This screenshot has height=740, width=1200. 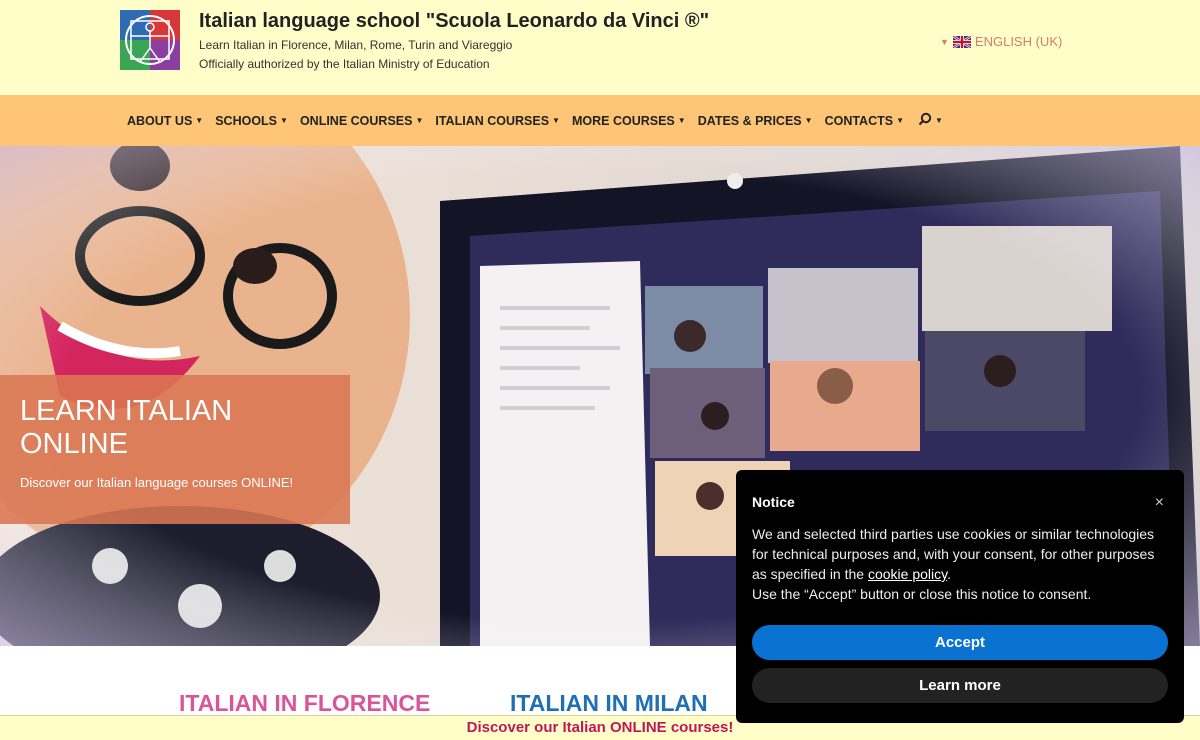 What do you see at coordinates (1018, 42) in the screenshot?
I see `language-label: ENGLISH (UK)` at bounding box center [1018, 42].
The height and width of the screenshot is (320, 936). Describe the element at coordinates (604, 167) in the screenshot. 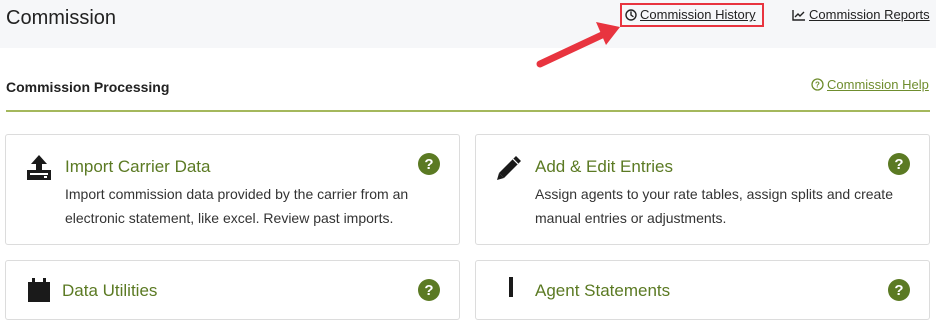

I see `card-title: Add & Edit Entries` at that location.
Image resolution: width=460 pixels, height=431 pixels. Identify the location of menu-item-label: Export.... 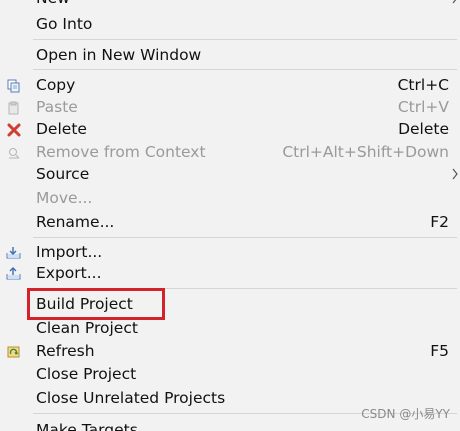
· · · · ·
> Exercise requirements: Please print the stretch from the line containing "The height and" through the end of the rows exactly as it stands, leaving out the pictures.

> Solution for this exercise:
The height and width of the screenshot is (320, 936). Describe the element at coordinates (604, 167) in the screenshot. 

I see `card-title: Add & Edit Entries` at that location.
Image resolution: width=460 pixels, height=431 pixels. Identify the location of menu-item-label: Export.... 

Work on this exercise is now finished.